TEXTO APRESENTADO
«A questão política
essencial é a da justiça das quotas de reserva de cargos para os quais é
necessário ser membro de determinado grupo, embora, presumivelmente, tal não
constitua qualificação suficiente…»
Michael Walzer
Da leitura que fizemos – e continuamos a fazer – de Michael
Walzer, nomeadamente da sua obra mais emblemática «As Esferas da Justiça»,
concluiríamos que numa sociedade em que os significados sociais se encontram
definidos e hierarquizados, a justiça deveria vir em auxílio da desigualdade, e
a sociedade humana reunir-se para compartilhar, dividir e trocar. E quando
falamos do conceito de justiça distributiva referimo-nos ao ser, fazer e ter,
quer ao nível da produção quer ao nível do consumo, abarcando a identidade e a
posição social, a terra, o capital ou os bens pessoais de cada um de nós. Por
isso, é que identificamos diferentes ideologias e diferentes combinações
políticas perante esta realidade. Dado que nunca existiu um meio universal de
trocas, também não há um único acesso ao universo de combinações e ideologias
distributivas.

DADOS REGISTADOS

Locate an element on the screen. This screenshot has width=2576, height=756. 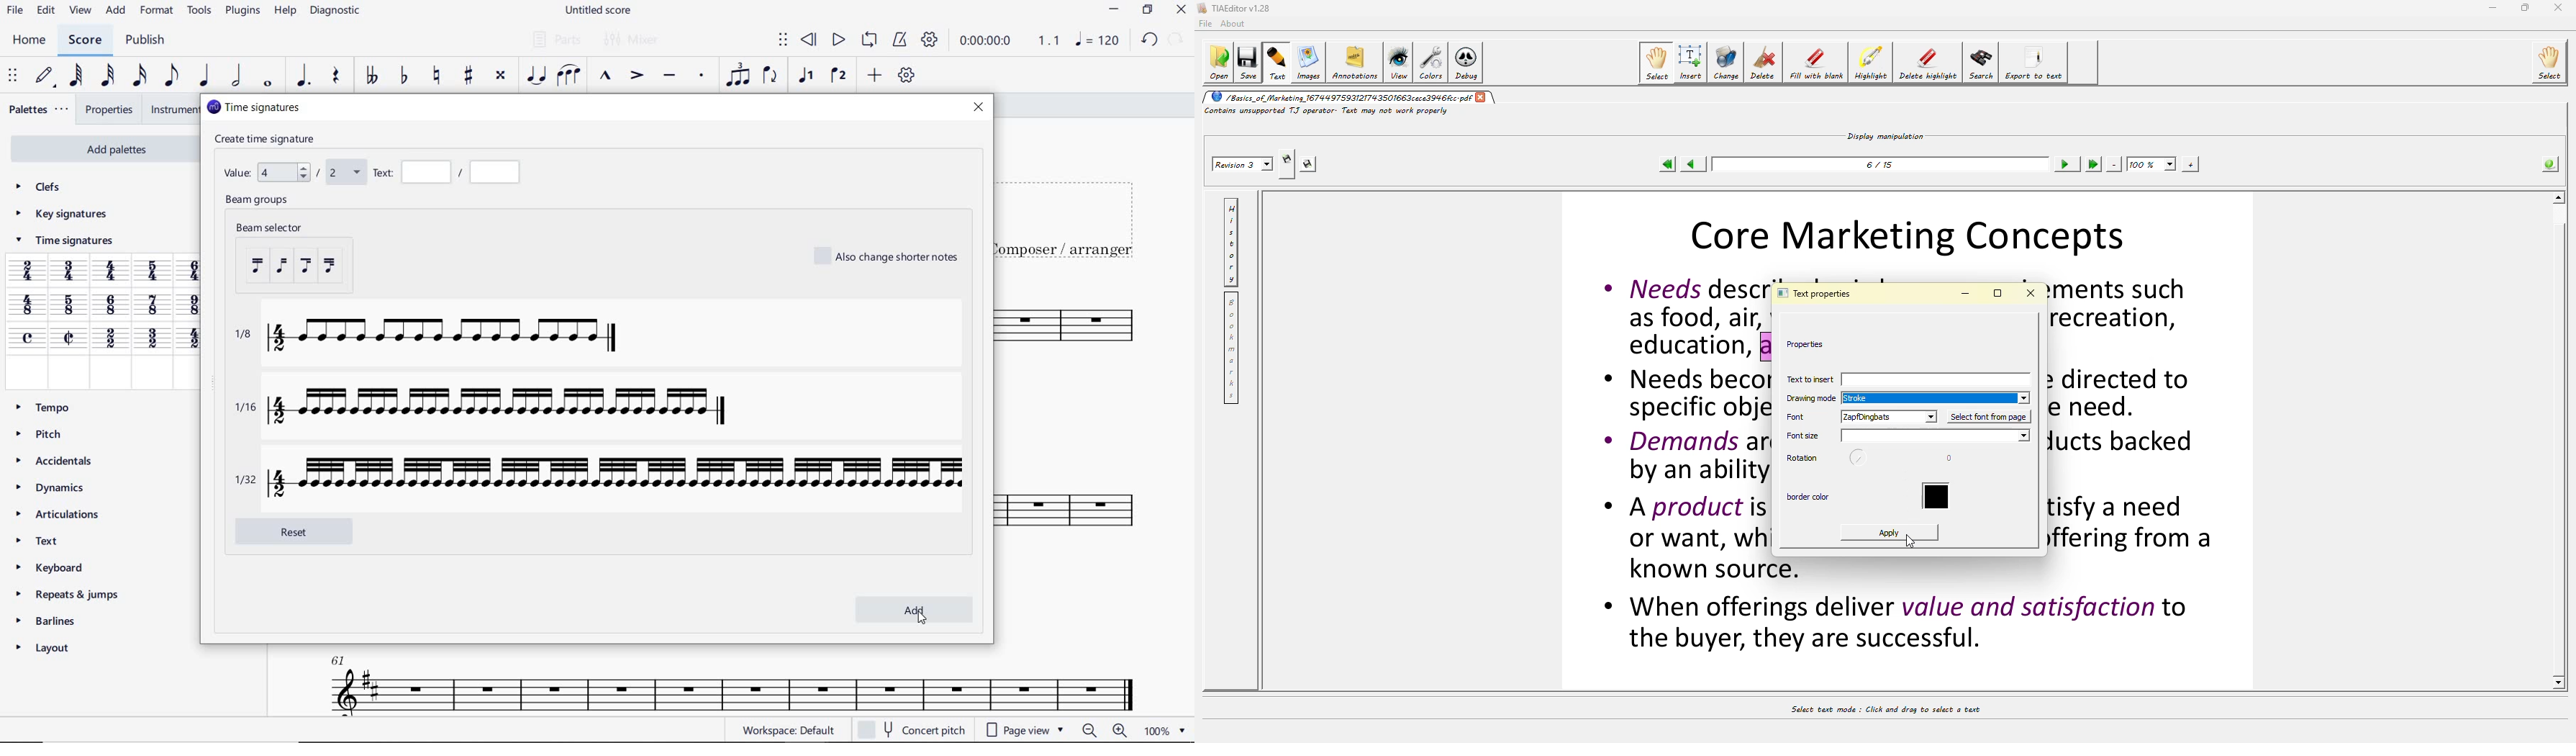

TAREFA
Diga se cada frase abaixo está de acordo com o texto sobre Michael Walzer, respondendo sim ou não e citando as palavras do texto que decidem: (a) nunca existiu um meio universal de trocas; (b) há um único acesso ao universo de combinações e ideologias distributivas; (c) a justiça distributiva diz respeito apenas ao nível do consumo.

RESPOSTA
(a) Sim: «Dado que nunca existiu um meio universal de trocas».
(b) Não: «também não há um único acesso ao universo de combinações e ideologias distributivas».
(c) Não: «quer ao nível da produção quer ao nível do consumo».